Sick sounding beep makes me nervous! keyboard not responding, cannot enter screen prompts. Holding F8 and or the CTRL during startup will not work either.

I recently moved and had to re-register with a new IP with my cable broadband provider. After this took place, I booted up and recieved the following screen info: (I'm running 98 se), PC is 4 yrs old.

The only other change is I added an additional USB Hub, changed keyboards and a small extension for my monitor. Worked fine prior to the IP change. So far I have put the original keyborad back on, removed all connections except keyboard and monitor. Still dead. What do you think???

American Megatrends released 07/17/2000
Amibios 1999

7zx F8
Ckeck system health OK
AMD Athlon 850 mz
Ckecking NV Ram..
262144 KB OK

Wait..
CMOS settings wrong
PRESS F1 TO RUN SET UP
press f2 to load default values and continue


----------



## kiwiguy (Aug 17, 2003)

The first thing to do is to replace the CMOS battery.

Its on the motherboard, its flat and coin-like in appearance and about 20 mm in diameter

Usually a CR2032 type.

Held under a clip.


----------



## jcyarmo (Mar 26, 2004)

Thanks Kiwi - I see where it is, it's looks like a strange plastic ring holds it to the mobo. It must pop off one of the ends

Something new popped on screen Pri Master HDD error run set up

- I hope HDD is not hard drive is doomed

F1 to resume
F2 to run set up


----------



## Cosmic (May 5, 2003)

Be very careful with that battery clip, they break very easy. The least force to ease it out is best. Should more slide out under the clip, instead of you pulling back the clip and lifting the battery out.

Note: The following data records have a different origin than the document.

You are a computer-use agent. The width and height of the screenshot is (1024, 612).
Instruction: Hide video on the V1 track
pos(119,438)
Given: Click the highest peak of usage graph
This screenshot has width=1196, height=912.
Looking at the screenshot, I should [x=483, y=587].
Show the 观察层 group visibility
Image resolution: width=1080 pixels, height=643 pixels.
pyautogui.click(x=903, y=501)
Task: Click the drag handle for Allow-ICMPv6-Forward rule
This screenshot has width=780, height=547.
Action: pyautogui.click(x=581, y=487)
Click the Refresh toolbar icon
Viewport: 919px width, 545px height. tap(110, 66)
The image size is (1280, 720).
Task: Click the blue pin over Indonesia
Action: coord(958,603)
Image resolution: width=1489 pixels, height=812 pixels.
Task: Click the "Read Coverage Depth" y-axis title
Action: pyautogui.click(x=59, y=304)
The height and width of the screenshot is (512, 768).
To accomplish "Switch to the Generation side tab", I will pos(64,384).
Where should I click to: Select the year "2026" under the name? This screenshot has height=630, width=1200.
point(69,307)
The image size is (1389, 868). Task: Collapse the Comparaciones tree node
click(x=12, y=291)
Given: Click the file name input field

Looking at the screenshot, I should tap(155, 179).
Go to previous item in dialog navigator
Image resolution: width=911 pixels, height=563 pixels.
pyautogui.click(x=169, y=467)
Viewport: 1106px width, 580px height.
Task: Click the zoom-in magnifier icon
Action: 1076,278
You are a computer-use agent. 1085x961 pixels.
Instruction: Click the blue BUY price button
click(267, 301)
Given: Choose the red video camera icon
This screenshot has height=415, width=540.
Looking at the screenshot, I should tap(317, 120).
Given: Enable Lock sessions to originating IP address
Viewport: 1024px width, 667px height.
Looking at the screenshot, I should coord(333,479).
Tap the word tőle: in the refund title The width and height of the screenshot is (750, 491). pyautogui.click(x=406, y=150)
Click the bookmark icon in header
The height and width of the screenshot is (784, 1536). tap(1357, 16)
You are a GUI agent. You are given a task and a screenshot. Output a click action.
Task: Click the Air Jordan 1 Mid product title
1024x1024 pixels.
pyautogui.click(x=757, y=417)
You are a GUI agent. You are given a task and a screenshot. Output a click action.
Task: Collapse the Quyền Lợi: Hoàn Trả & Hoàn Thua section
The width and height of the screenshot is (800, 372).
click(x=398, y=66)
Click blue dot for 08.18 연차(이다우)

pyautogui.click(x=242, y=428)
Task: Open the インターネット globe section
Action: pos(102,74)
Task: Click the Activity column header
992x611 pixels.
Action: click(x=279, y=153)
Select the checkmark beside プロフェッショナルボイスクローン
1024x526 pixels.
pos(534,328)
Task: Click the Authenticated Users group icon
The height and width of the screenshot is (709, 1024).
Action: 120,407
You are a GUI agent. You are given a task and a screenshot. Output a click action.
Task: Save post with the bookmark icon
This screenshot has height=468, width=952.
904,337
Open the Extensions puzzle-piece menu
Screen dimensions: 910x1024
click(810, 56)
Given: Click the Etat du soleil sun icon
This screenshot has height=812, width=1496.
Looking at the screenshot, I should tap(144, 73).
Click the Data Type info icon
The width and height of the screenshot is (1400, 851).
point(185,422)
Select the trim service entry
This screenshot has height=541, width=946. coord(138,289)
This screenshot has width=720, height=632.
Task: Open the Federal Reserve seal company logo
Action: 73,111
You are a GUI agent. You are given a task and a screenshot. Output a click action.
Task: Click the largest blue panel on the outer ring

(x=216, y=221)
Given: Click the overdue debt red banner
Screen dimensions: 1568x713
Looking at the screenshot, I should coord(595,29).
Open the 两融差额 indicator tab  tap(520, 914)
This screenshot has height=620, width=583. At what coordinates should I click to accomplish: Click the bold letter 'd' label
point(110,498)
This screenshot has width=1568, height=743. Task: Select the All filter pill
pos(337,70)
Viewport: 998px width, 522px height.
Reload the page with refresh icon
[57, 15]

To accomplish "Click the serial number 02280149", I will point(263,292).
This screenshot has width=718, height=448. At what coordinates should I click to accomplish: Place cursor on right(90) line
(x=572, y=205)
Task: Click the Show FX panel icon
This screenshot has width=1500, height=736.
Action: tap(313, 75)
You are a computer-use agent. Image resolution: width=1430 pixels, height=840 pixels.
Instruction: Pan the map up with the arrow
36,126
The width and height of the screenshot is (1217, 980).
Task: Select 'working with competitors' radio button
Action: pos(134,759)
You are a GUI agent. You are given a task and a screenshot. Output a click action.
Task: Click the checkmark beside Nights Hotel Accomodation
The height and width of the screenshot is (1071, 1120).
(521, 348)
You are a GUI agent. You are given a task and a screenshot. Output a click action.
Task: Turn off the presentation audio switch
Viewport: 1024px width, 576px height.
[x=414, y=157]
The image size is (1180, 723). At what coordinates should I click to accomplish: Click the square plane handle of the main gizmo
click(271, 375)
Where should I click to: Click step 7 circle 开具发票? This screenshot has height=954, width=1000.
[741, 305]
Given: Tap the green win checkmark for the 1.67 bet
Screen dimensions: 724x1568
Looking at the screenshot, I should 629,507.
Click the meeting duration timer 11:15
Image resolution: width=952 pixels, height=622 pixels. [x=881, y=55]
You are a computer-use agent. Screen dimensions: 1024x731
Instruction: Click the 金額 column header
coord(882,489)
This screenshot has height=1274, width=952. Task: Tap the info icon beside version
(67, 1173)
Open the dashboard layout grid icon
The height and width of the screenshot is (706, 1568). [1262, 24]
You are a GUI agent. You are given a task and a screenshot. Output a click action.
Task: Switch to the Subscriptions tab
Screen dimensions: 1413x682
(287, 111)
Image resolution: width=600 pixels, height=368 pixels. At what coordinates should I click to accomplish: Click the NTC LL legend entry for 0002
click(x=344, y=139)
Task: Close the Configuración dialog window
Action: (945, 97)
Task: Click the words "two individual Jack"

When the battery is weak, you will get all sorts of weird messages. Some will appear to be failing hard drives. Replace the battery and go from there.


----------



## Raven Writer (Oct 25, 2004)

jcyarmo said:


> CMOS settings wrong
> PRESS F1 TO RUN SET UP
> press f2 to load default values and continue


If you continue to get this message after you replace the battery under Cosmic's instruction, try resetting the values in CMOS to their default, like the BIOS suggests.


----------



## jcyarmo (Mar 26, 2004)

Solved
stupid $3 battery did the trick. Thanks everyone


----------



## jcyarmo (Mar 26, 2004)

All is well however startup appears different than before. It runs through a slightly different mode and says primary slave not found. Is there a means to reset this? or is this even a problem?


----------



## Cosmic (May 5, 2003)

Go back into the BIOS setup and check all the settings are as you understand the hardware to be. You should have default settings after the battery replacement.


----------